The monument, a 20-foot tall, stylized menorah, was unveiled in June. The candles on the monument, which is located on a central Innsbruck square, will be lighted by a laser beam each year on Nov. 9 in commemoration of the Kristallnacht pogroms on that date in 1938.

During those attacks, synagogues were burned, Jewish businesses were destroyed and Jews were assaulted, arrested, and killed throughout Germany.

Nazi Germany had annexed Austria earlier in 1938. In Innsbruck, four Jews were killed during Kristallnacht.

Pope sends letters to Mideast leaders

ROME (JTA) — Pope John Paul II has sent letters to Israeli Prime Minister Benjamin Netanyahu and Palestinian Authority Chairman Yasser Arafat expressing his "deep worry" over the deadlock in the peace process.

The letters, urging the two leaders to overcome obstacles and resume dialogue, were sent June 16, but the Vatican released their text only recently.

The pope said that the Vatican would be willing to host Israeli and Palestinian delegations to resume the talks "with good will."

In his letter to Netanyahu, the pope said, "The Israeli and Palestinian peoples are already shouldering a burden of suffering which is too heavy. This burden must not be increased; instead it deserves the utmost commitment to finding the paths of necessary and courageous compromises."
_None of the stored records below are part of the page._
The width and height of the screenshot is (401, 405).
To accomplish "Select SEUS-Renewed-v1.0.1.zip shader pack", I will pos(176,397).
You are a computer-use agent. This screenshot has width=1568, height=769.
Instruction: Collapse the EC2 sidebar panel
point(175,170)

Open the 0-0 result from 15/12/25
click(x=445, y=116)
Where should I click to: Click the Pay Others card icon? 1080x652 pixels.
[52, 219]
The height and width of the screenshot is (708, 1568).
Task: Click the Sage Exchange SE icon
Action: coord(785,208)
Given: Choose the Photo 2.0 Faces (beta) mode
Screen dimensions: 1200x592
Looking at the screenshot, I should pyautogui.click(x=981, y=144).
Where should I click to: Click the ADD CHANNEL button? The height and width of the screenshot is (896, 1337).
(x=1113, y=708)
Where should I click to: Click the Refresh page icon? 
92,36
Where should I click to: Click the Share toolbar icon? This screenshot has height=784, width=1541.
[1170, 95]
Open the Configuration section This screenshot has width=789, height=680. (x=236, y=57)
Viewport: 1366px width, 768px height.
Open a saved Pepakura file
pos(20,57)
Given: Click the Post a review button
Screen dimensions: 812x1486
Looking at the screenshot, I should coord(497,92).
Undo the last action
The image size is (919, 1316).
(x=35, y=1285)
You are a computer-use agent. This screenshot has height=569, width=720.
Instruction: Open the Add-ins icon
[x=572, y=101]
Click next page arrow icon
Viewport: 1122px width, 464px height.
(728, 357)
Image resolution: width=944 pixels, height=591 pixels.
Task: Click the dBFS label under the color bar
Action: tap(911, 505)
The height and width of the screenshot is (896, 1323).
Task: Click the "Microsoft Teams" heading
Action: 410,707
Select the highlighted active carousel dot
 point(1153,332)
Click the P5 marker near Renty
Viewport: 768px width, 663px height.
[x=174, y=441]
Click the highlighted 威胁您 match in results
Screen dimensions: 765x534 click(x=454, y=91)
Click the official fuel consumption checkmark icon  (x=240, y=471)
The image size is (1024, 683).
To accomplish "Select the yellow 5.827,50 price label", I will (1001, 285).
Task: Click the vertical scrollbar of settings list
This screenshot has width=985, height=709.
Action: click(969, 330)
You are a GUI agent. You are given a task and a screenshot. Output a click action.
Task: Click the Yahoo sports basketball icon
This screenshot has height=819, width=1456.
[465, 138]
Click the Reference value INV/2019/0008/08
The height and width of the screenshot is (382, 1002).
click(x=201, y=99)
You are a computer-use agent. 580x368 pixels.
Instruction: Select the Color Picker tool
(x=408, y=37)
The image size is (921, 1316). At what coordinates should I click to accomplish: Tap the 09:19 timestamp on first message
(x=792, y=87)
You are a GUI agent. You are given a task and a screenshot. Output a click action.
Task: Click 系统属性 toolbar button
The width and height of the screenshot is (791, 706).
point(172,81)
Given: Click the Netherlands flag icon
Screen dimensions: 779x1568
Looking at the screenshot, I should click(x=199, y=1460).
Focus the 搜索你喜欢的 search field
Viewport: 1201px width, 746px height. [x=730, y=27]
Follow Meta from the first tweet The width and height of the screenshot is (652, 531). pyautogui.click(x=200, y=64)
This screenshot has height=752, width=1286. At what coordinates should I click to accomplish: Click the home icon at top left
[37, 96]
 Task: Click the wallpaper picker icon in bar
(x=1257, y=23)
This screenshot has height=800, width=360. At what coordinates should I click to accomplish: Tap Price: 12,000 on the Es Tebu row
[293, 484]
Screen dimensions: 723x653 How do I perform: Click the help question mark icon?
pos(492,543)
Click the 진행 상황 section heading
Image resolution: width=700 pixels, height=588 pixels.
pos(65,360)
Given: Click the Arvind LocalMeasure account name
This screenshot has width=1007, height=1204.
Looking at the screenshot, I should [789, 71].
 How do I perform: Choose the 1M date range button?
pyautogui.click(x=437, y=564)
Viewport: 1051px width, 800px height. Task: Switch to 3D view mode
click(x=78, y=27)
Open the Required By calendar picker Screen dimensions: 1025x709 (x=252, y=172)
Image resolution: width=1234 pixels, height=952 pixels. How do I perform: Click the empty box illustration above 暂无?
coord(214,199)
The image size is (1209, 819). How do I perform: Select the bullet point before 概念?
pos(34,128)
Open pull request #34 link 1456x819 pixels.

Arson and swastikas hit churches, temple

FRANKFURT (JTA) — A wave of mysterious church burnings and swastika scrawlings has swept across northern Germany in the past month.

In the most recent attack last week, the culprits set a room in a church community center in the town of Lubeck on fire. They also scrawled three swastikas on a wall of the church complex and graffiti threatening the church's pastor.

Police estimated tens of thousands of dollars in damage.

It was the sixth incident in northern Germany since late May. Last week, unknown culprits smeared swastikas and graffiti on the office door of the well-known novelist Günter Grass, who lives in Lubeck.